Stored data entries
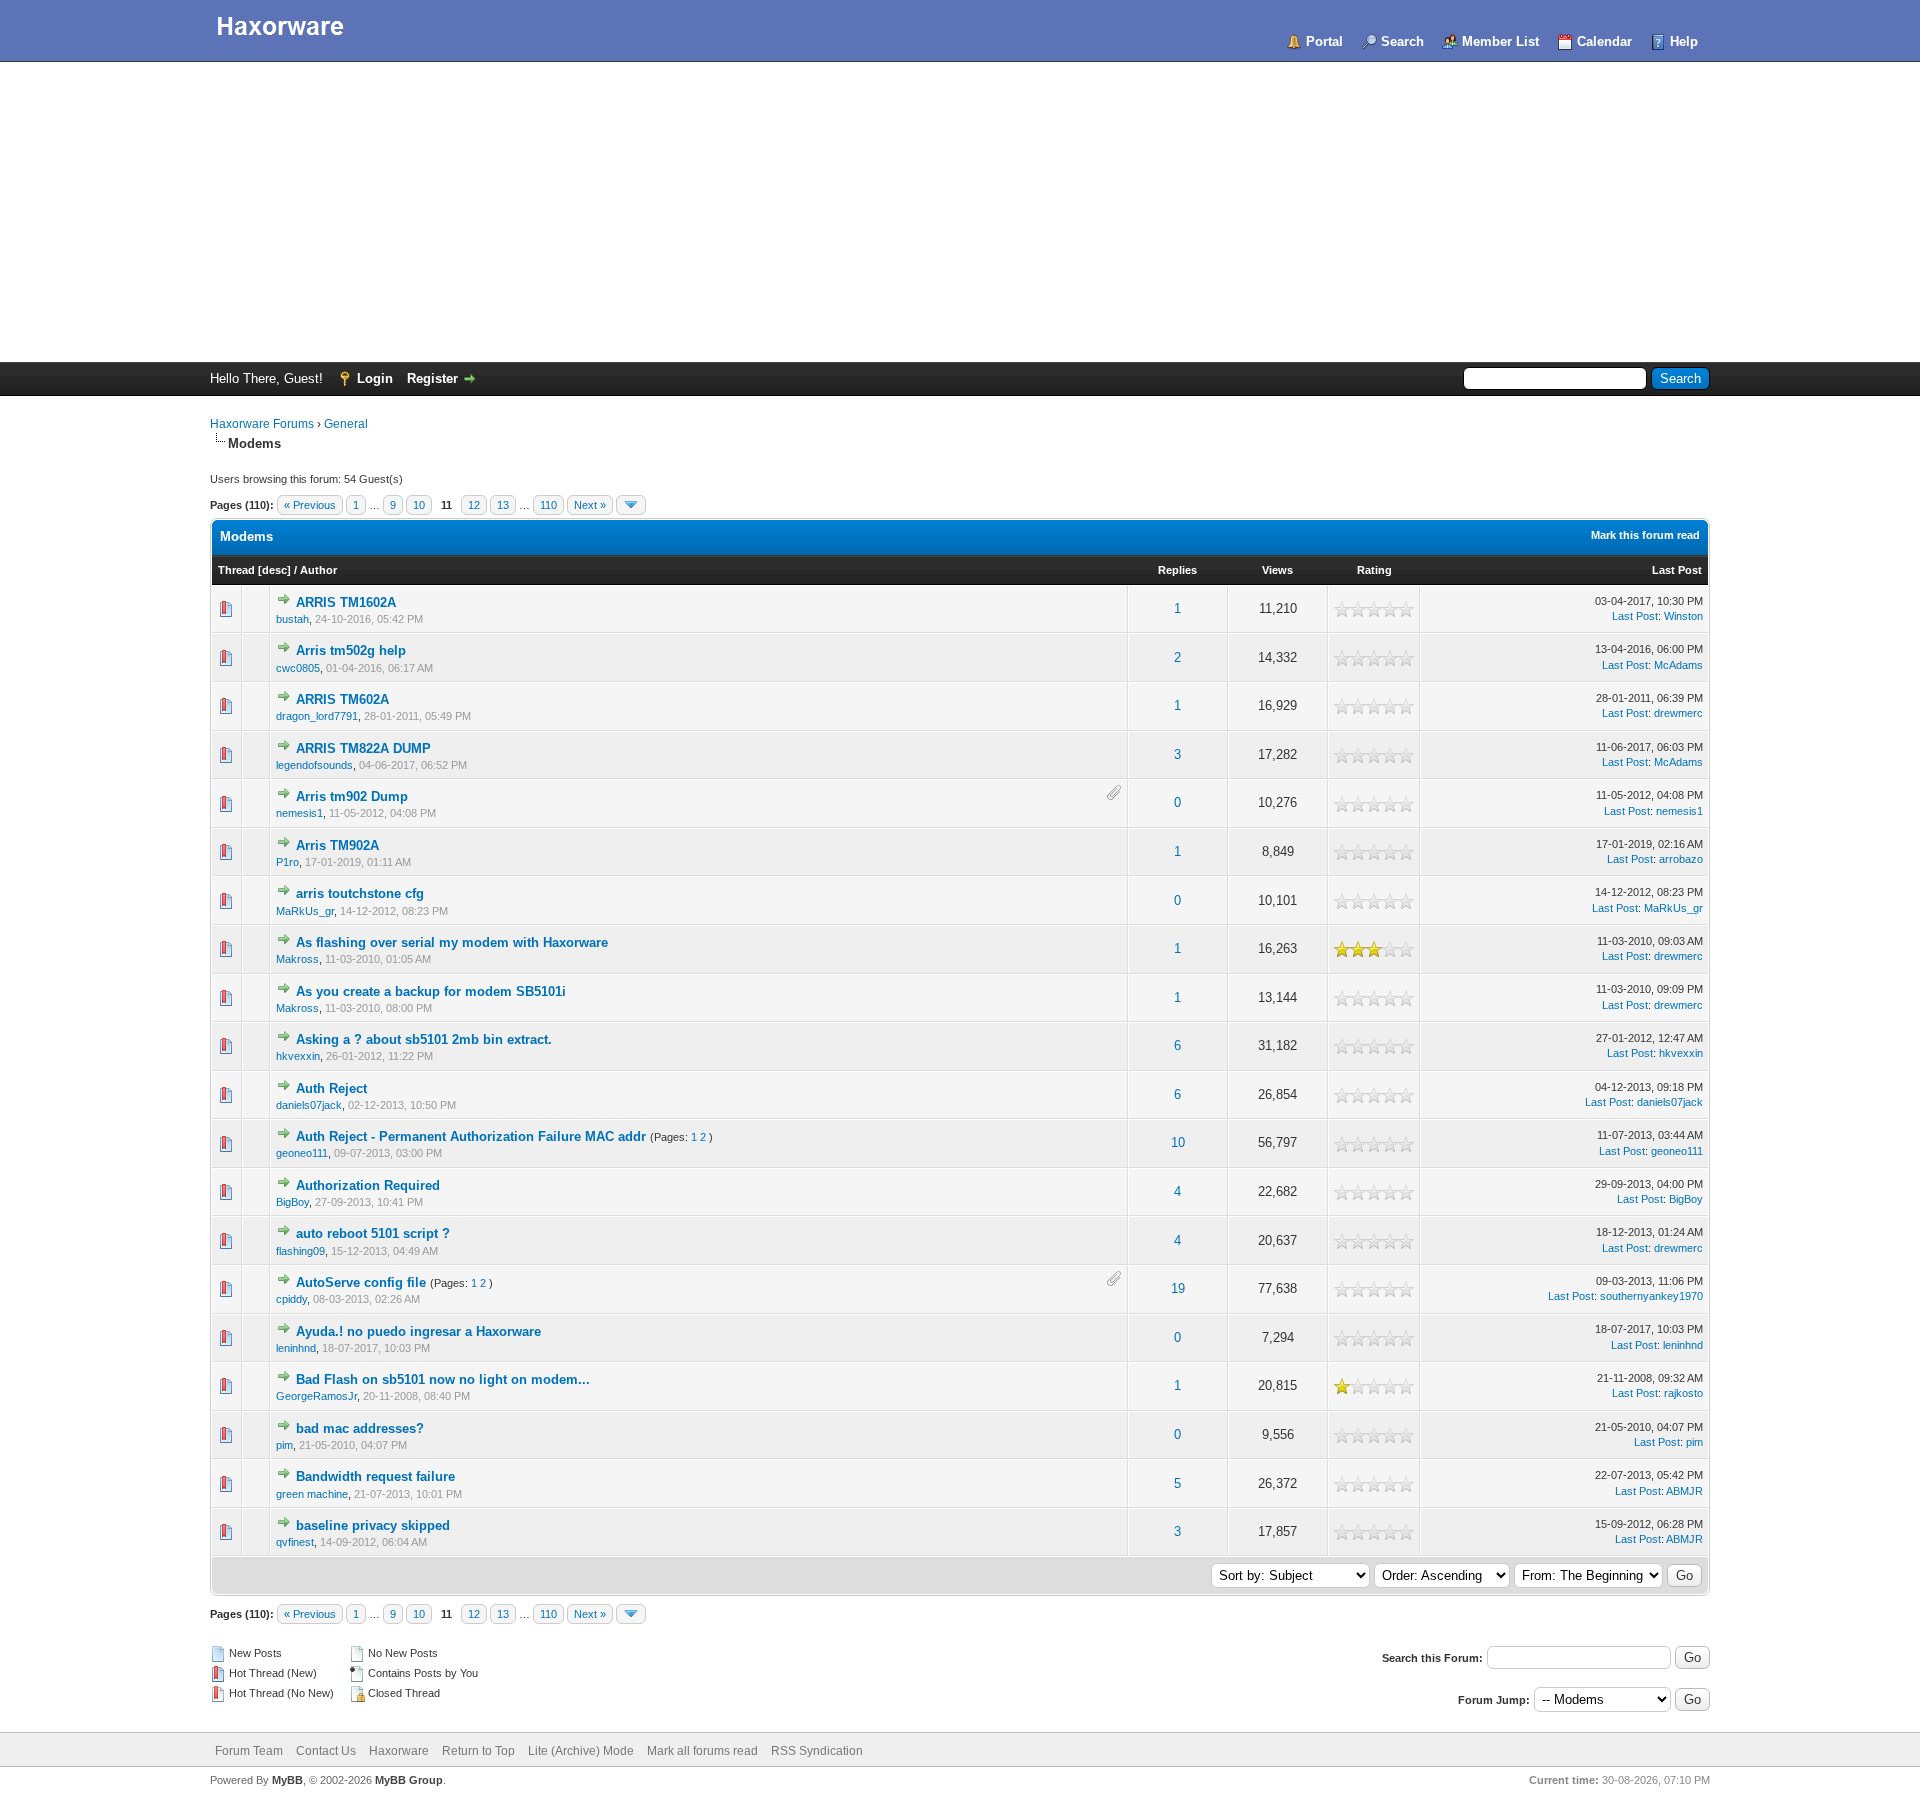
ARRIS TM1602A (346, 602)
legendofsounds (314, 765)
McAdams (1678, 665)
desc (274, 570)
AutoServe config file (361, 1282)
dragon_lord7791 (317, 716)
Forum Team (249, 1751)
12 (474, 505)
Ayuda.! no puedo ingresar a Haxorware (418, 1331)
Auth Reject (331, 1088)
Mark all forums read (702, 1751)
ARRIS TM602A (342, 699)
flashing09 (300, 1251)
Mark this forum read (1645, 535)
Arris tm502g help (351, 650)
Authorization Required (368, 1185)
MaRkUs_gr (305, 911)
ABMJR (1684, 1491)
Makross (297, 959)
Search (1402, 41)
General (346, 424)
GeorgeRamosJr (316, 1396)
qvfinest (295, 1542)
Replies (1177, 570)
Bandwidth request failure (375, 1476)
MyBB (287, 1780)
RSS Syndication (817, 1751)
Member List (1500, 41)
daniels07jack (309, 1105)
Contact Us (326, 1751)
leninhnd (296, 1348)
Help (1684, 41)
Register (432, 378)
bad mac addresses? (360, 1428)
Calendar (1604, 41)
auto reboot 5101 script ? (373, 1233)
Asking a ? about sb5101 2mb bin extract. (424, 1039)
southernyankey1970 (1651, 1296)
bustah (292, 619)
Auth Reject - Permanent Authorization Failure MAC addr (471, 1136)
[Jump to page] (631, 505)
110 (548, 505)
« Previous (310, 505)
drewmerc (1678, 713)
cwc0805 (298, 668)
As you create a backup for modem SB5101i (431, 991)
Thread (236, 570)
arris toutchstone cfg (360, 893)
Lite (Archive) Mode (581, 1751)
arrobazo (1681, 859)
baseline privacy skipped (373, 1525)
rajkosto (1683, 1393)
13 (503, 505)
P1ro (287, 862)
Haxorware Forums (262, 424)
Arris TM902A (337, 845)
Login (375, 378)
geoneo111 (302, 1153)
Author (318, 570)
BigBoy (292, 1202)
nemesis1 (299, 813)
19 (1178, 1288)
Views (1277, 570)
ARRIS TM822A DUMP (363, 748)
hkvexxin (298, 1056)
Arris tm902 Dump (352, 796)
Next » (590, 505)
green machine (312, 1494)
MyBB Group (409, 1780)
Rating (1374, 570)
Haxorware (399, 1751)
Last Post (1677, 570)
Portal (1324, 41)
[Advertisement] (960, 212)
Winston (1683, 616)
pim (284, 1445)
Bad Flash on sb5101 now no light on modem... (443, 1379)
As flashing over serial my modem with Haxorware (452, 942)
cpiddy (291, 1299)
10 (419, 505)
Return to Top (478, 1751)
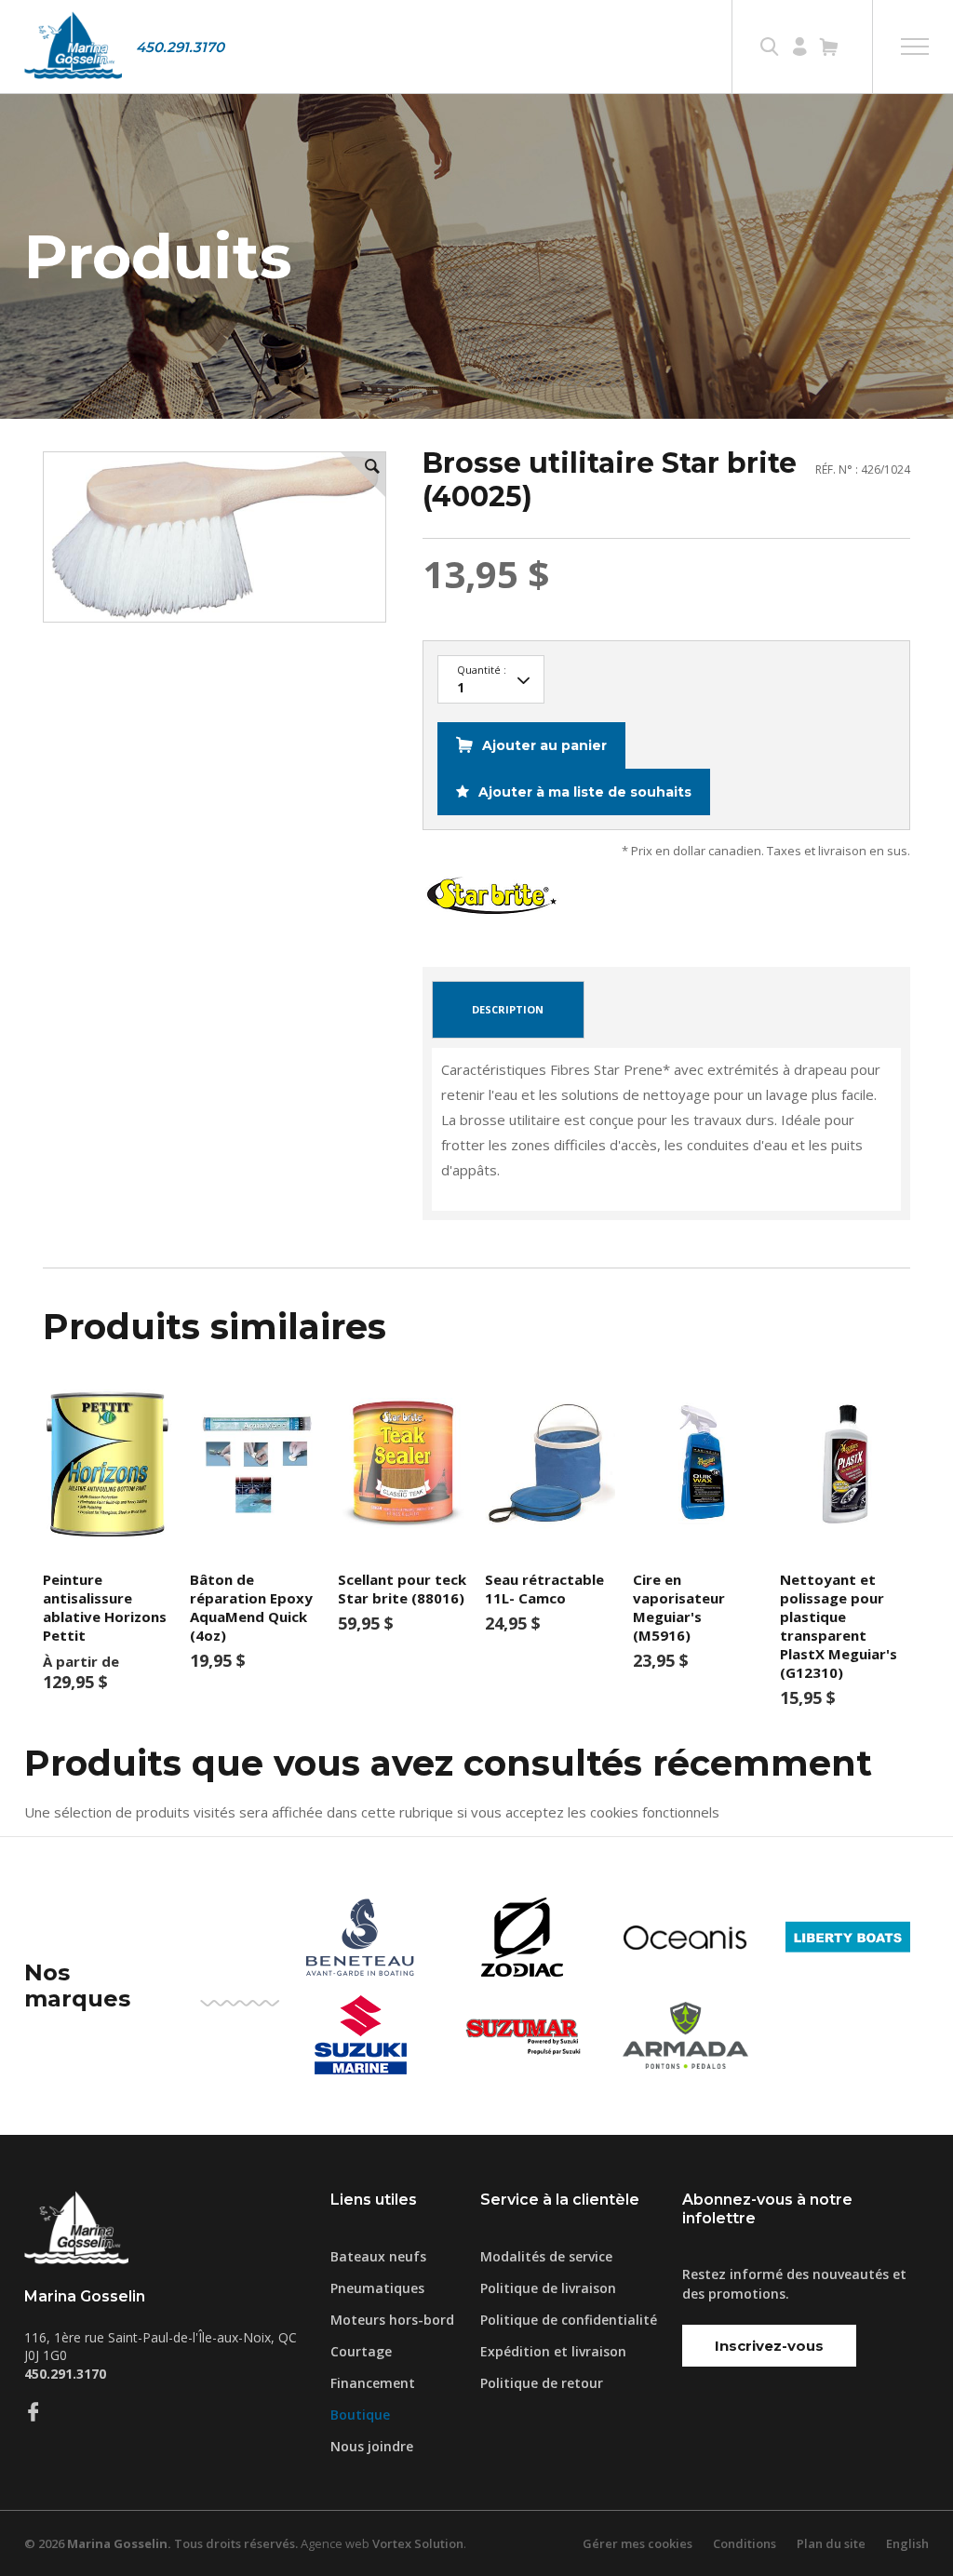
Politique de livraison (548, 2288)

• **Required work**
In the records above, locate the lines holding the word "Haxorware". Copy each of them.

• **Answer space**
Ayuda.! no puedo ingresar a Haxorware (418, 1331)
Haxorware Forums (262, 424)
Haxorware (399, 1751)
As flashing over serial my modem with Haxorware (452, 942)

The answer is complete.